▸ The task:
Nothing in the listing may be skipped; repeat it all exactly.
Material for this task START
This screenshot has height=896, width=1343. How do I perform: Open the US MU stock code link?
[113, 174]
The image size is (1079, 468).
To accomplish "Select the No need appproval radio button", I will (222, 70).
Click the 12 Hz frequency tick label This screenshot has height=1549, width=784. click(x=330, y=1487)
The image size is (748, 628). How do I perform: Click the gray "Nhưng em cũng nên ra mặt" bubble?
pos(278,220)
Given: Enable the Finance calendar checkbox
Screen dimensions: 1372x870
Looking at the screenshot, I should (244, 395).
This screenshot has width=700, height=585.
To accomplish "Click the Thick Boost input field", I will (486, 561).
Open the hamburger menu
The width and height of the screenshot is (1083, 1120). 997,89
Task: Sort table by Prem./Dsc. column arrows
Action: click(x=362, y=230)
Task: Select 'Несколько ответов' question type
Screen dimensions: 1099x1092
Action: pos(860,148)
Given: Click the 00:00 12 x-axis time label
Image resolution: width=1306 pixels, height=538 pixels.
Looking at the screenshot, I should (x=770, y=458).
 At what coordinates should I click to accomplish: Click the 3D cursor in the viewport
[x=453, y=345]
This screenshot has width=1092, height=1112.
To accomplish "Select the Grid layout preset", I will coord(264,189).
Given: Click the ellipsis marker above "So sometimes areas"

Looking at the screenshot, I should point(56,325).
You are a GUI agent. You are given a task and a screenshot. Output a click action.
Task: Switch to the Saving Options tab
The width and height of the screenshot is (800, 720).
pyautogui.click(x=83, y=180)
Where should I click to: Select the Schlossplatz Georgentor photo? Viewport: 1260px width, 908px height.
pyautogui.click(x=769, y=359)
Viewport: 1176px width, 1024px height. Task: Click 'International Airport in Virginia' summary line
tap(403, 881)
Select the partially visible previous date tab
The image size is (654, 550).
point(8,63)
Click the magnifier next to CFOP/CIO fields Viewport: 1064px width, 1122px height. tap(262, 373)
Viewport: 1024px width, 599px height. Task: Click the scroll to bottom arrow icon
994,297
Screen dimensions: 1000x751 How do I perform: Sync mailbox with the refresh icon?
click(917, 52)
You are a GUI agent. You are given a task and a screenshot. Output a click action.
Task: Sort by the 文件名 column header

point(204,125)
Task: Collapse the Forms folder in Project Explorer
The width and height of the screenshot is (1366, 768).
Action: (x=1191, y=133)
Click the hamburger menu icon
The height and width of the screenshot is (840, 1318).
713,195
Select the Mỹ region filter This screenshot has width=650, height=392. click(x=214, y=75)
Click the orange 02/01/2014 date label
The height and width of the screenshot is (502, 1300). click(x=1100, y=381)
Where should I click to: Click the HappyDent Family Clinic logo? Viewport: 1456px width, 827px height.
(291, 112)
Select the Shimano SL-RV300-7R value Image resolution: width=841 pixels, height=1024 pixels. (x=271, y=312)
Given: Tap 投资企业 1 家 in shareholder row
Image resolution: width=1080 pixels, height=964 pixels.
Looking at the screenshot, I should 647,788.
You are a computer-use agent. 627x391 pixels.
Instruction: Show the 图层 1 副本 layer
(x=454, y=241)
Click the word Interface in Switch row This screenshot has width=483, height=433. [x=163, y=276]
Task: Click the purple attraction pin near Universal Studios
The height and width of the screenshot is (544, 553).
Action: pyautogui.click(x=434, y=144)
Material for this task END
▸ Reply to the exercise:
This screenshot has height=896, width=1343. How do I perform: Open the US MU stock code link?
[113, 174]
The image size is (1079, 468).
To accomplish "Select the No need appproval radio button", I will (222, 70).
Click the 12 Hz frequency tick label This screenshot has height=1549, width=784. click(x=330, y=1487)
The image size is (748, 628). How do I perform: Click the gray "Nhưng em cũng nên ra mặt" bubble?
pos(278,220)
Given: Enable the Finance calendar checkbox
Screen dimensions: 1372x870
Looking at the screenshot, I should (244, 395).
This screenshot has width=700, height=585.
To accomplish "Click the Thick Boost input field", I will (486, 561).
Open the hamburger menu
The width and height of the screenshot is (1083, 1120). 997,89
Task: Sort table by Prem./Dsc. column arrows
Action: click(x=362, y=230)
Task: Select 'Несколько ответов' question type
Screen dimensions: 1099x1092
Action: pos(860,148)
Given: Click the 00:00 12 x-axis time label
Image resolution: width=1306 pixels, height=538 pixels.
Looking at the screenshot, I should (x=770, y=458).
 At what coordinates should I click to accomplish: Click the 3D cursor in the viewport
[x=453, y=345]
This screenshot has width=1092, height=1112.
To accomplish "Select the Grid layout preset", I will coord(264,189).
Given: Click the ellipsis marker above "So sometimes areas"

Looking at the screenshot, I should point(56,325).
You are a GUI agent. You are given a task and a screenshot. Output a click action.
Task: Switch to the Saving Options tab
The width and height of the screenshot is (800, 720).
pyautogui.click(x=83, y=180)
Where should I click to: Select the Schlossplatz Georgentor photo? Viewport: 1260px width, 908px height.
pyautogui.click(x=769, y=359)
Viewport: 1176px width, 1024px height. Task: Click 'International Airport in Virginia' summary line
tap(403, 881)
Select the partially visible previous date tab
The image size is (654, 550).
point(8,63)
Click the magnifier next to CFOP/CIO fields Viewport: 1064px width, 1122px height. tap(262, 373)
Viewport: 1024px width, 599px height. Task: Click the scroll to bottom arrow icon
994,297
Screen dimensions: 1000x751 How do I perform: Sync mailbox with the refresh icon?
click(917, 52)
You are a GUI agent. You are given a task and a screenshot. Output a click action.
Task: Sort by the 文件名 column header

point(204,125)
Task: Collapse the Forms folder in Project Explorer
The width and height of the screenshot is (1366, 768).
Action: (x=1191, y=133)
Click the hamburger menu icon
The height and width of the screenshot is (840, 1318).
713,195
Select the Mỹ region filter This screenshot has width=650, height=392. click(x=214, y=75)
Click the orange 02/01/2014 date label
The height and width of the screenshot is (502, 1300). click(x=1100, y=381)
Where should I click to: Click the HappyDent Family Clinic logo? Viewport: 1456px width, 827px height.
(291, 112)
Select the Shimano SL-RV300-7R value Image resolution: width=841 pixels, height=1024 pixels. (x=271, y=312)
Given: Tap 投资企业 1 家 in shareholder row
Image resolution: width=1080 pixels, height=964 pixels.
Looking at the screenshot, I should 647,788.
You are a computer-use agent. 627x391 pixels.
Instruction: Show the 图层 1 副本 layer
(x=454, y=241)
Click the word Interface in Switch row This screenshot has width=483, height=433. [x=163, y=276]
Task: Click the purple attraction pin near Universal Studios
The height and width of the screenshot is (544, 553).
Action: pyautogui.click(x=434, y=144)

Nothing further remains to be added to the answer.